From left: Betsy Nabel and Atul Gawande

There is a tremendous amount of interest and innovation in health care surrounding the use of artificial intelligence (AI), a branch of computer science in which machines are trained to perform or simulate human tasks. Successful implementations are harder to find, however.

That disconnect between expectation and reality occurs when excitement about new technology overshadows the less glamorous, but essential, work of ensuring any new tool fits into how frontline staff currently do their jobs, explained BWH surgeon, researcher and author Atul Gawande, MD, MPH, during a discussion with Brigham Health President Betsy Nabel, MD, at the World Medical Innovation Forum in Boston on April 24. 
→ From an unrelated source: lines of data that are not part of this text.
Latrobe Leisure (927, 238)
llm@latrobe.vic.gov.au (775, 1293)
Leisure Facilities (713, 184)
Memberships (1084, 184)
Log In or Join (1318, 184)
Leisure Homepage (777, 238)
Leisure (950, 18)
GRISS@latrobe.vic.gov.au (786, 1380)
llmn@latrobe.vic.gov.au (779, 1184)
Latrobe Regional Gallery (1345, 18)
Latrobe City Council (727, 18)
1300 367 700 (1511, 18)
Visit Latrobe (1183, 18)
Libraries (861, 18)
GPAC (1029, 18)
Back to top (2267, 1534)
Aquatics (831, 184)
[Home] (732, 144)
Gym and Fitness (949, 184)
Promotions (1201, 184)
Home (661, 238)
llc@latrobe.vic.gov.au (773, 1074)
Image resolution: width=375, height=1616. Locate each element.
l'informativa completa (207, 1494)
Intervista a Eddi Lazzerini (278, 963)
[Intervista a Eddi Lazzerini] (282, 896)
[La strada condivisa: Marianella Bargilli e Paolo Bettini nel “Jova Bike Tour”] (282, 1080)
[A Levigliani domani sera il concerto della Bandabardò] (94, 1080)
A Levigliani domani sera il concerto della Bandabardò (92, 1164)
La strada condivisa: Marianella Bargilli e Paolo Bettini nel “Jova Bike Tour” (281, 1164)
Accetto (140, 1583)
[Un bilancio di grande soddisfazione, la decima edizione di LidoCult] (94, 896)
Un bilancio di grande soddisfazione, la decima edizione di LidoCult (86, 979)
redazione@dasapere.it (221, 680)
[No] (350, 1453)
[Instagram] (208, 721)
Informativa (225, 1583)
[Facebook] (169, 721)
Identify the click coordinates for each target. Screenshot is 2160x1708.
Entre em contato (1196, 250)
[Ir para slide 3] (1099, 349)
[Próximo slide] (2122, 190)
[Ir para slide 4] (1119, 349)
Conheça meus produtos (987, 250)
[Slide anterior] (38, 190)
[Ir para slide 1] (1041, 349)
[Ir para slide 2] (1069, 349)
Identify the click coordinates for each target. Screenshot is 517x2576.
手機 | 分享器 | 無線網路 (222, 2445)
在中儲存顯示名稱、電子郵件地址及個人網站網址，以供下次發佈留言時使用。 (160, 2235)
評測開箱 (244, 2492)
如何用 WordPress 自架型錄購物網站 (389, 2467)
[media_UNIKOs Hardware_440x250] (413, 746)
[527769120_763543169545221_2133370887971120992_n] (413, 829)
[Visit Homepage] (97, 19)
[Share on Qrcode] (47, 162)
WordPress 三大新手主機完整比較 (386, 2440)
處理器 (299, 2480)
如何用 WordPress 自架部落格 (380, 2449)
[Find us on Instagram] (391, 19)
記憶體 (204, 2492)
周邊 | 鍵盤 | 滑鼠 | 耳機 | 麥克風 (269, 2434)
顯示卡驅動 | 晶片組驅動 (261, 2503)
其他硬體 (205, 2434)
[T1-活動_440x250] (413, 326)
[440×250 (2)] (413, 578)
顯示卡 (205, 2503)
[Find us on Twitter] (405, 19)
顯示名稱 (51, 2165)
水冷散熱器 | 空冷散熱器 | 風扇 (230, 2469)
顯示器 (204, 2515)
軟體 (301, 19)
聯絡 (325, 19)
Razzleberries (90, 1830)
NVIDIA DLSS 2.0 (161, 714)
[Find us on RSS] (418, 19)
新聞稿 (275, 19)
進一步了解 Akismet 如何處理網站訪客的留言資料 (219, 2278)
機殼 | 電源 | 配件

To describe the current state of the industry, Gawande cited a comparison made by a pharmaceutical executive: “We’re building Star Wars medicine, but we have a Flintstones health care delivery system.”

Gawande and Nabel were among a cadre of international experts featured at the forum, which brought together health care leaders to highlight advancements and opportunities at the intersection of patient care and AI. The event, hosted by Partners HealthCare, also included presentations and panel discussions with several BWH clinicians and researchers who shared their insights and discoveries in this emerging field of medicine. 

Lessons from the Past

Striking the balance between cutting-edge technologies and real-world practices was a common theme throughout the forum. In her conversation with Gawande, Nabel noted the widespread, lasting and proven success of low-tech tools in health care – namely, safety checklists in surgery.

“Essentially, it’s a list on a wall. That’s about as far away from artificial intelligence as you can get,” Nabel said. “How do you reconcile disruptive technology and its rate of development alongside such prosaic processes?”

Gawande noted that when looking at the future of medicine, there is much to be learned from the past. He turned to two innovations from the 19th century that transformed surgical care: anesthesia and antiseptics. When anesthesia debuted, it was practically an overnight success. Conversely, antiseptics – which required hospital staff to disinfect surgical tools one by one using a harsh acid – took more than two decades to gain traction.

The difference? “One was good for the patient and good for the clinician. Anesthesia had an immediate visible effect that made life better for both,” Gawande said. “The other one was pain now for gain later.” 

Eventually, famed businessman Robert Wood Johnson met with Joseph Lister, a pioneer of antiseptic surgery. Johnson founded the company Johnson & Johnson around an idea that would transform the field: prepackaged sterilized sutures and dressings. “He made it easier to do the right thing for the patient,” Gawande said. 

The same lesson can be applied to the innovations of today. Through his work at Ariadne Labs – a joint center of BWH and Harvard T.H. Chan School of Public Health – Gawande and his team are designing and deploying innovations that make it easier to deliver better care today and to identify strategies that support successful implementations at large scale. 

“We need equal commitments to breakthrough innovation and follow-through innovation,” said Gawande, Ariadne’s founder and executive director.

AI at the Bench and Bedside

Throughout the four-day forum, experts from across the Brigham participated in sessions exploring the opportunities and challenges of AI in medicine from a variety of perspectives.

Krishna Yeshwant, MD, a physician in the Phyllis Jen Center for Primary Care and a partner at Google Ventures, and Stephen Wiviott, MD, a cardiologist in the Division of Cardiovascular Medicine and a senior investigator in the TIMI Study Group, participated in a panel discussion on AI’s potential to reduce the cost of clinical trials. Noting that trials have always had mathematical and statistical tools at their core, speakers discussed how AI could enable researchers to more efficiently identify large cohorts, analyze data and automate other resource-intensive tasks. 

In a roundtable discussion, Calum MacRae, MD, PhD, vice chair for Scientific Innovation in BWH’s Department of Medicine, reflected on where AI is today and what’s needed for it to succeed.

“In the convergence between modern and existing technologies, the only constant is the underlying biology, which doesn’t fit within the silos we define in our health care system,” he said. “We are going to have to redefine everything we do to cross those spaces.”